They hold a BFA from the Tisch School of the Arts, New York University, and an MFA from the School of Art + Art History + Design, University of Washington. Adamska's work has been exhibited throughout the USA with such highlights as Allouche Gallery (NYC, USA) and Henry Art Gallery (Seattle, USA), as well as Academy Award, BAFTA, and Canadian Award-qualifying film festivals. They have won the Best Narrative Short Film Audience Award at Reeling! Chicago Queer Film Festival for their short film New Flesh for the Old Ceremony and screened it at top-tier global festivals such as NewFest, Vancouver Queer Film Festival and Wicked Queer. Their essay on gender studies Queer Extremities of the Body Politic, is featured at the 2nd Trans Studies International Conference at Northwestern College (Chicago, USA).

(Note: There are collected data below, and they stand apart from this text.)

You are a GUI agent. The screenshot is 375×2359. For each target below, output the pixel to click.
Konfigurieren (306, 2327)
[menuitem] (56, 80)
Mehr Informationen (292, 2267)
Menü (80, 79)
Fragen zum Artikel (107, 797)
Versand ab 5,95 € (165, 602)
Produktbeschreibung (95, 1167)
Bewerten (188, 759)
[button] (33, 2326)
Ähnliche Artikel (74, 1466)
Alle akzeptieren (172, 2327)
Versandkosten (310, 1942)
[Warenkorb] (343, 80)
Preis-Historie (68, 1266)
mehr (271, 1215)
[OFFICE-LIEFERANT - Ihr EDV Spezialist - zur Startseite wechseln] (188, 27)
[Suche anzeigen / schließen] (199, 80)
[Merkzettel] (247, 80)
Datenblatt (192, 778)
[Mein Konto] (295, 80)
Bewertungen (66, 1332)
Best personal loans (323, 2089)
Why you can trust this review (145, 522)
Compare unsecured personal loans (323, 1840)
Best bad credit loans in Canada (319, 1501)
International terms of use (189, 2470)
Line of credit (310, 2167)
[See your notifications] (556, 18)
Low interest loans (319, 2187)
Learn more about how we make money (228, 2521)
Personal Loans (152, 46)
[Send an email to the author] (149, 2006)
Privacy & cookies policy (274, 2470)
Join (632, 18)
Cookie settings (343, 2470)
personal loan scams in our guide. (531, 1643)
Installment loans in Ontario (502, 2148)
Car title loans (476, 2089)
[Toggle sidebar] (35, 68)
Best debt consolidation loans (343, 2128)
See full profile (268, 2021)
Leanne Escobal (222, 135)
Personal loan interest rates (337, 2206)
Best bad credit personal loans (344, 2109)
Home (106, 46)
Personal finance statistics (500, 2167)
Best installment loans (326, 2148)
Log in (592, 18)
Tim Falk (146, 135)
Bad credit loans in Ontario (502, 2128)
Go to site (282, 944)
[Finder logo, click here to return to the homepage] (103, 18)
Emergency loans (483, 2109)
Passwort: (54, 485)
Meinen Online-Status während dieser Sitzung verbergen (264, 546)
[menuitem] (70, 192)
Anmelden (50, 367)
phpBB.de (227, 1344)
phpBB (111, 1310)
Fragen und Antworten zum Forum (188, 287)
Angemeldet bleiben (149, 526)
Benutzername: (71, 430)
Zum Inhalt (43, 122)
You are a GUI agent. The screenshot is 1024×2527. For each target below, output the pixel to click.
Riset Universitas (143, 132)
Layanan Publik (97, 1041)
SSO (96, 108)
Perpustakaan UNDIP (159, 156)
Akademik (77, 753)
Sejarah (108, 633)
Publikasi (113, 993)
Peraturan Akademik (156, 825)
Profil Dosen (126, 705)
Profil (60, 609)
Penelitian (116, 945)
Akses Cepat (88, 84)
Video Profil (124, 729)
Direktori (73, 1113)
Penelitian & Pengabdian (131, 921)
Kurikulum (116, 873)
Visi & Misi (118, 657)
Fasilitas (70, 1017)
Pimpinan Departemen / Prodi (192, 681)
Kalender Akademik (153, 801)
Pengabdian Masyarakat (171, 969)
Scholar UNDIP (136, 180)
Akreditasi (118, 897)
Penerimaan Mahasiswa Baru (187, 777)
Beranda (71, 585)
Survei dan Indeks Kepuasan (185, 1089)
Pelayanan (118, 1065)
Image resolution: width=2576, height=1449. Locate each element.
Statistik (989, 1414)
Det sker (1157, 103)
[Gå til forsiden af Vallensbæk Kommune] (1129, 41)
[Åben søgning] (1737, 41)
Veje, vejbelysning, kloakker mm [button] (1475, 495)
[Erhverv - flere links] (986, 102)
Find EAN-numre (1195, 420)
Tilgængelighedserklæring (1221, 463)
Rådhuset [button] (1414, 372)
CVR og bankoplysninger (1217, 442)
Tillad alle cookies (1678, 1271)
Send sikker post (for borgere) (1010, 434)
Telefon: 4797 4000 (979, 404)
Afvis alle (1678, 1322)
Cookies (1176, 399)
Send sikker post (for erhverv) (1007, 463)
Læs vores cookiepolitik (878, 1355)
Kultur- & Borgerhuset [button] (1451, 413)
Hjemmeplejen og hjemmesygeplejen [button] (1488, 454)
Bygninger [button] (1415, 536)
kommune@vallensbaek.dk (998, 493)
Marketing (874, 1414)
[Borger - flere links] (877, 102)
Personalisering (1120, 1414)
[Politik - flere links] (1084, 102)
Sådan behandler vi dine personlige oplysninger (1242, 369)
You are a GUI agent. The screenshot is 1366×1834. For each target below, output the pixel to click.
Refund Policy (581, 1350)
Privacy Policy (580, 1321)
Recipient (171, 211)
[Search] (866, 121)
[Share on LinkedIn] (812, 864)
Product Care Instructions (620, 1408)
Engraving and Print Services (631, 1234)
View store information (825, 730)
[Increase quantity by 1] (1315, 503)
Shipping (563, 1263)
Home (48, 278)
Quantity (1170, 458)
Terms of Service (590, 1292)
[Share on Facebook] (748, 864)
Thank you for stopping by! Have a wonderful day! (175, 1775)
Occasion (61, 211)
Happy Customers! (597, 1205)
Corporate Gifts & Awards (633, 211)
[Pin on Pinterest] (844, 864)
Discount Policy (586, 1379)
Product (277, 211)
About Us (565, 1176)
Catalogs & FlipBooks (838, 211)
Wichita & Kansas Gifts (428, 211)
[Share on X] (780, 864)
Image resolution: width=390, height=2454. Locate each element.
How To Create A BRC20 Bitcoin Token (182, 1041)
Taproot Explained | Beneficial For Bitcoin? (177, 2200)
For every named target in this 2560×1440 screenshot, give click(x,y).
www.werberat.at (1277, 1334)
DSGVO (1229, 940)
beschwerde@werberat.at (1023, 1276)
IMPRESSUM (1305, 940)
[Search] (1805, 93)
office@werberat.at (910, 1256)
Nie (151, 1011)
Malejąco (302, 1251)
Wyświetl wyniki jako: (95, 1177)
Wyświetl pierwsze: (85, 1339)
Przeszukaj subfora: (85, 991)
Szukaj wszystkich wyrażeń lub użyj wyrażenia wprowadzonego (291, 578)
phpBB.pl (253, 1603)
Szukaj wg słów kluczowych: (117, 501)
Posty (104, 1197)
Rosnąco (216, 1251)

Adamska's art practice is a speculative history of queer utopian world-building where empathy and anarchy meet, and then make out. Their work is exists in the intersection of bodily tranformations under fascistic histories, following in the footsteps of David Cronenberg, Pedro Almodóvar, Coralie Fargeat, and Jane Schoenbrun — Adamska merges body horror with overtly political messaging, expanding the audience's political imagination through the delightful mutations of the flesh on screen. Deeply interested in state-sanctioned surveillance, reactive conformity, and topographic portraiture, they have collaborated with artificial intelligence, textile artists, dancers, and adult performers. Adamska is currently working on the development of their debut feature film.
Their visuals hurt so bad but feel so good.